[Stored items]
*****

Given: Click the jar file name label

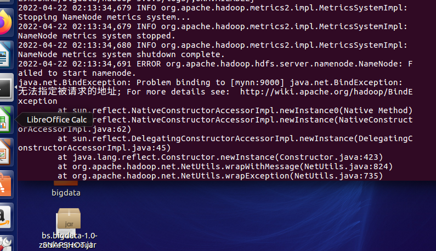Looking at the screenshot, I should coord(69,241).
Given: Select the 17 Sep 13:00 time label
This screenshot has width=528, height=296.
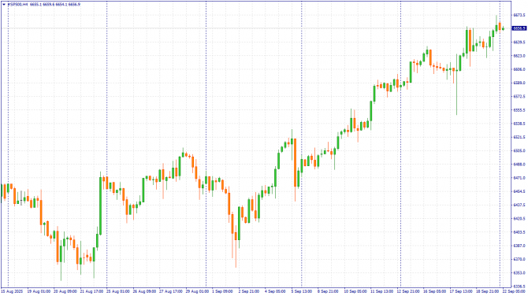Looking at the screenshot, I should point(461,291).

*****

◆ TASK REQUIREMENTS
Would you print all of the entries exactly, omitting any image?

◆ WRITTEN SOLUTION
Given: Click the jar file name label

Looking at the screenshot, I should coord(69,241).
Given: Select the 17 Sep 13:00 time label
This screenshot has width=528, height=296.
Looking at the screenshot, I should point(461,291).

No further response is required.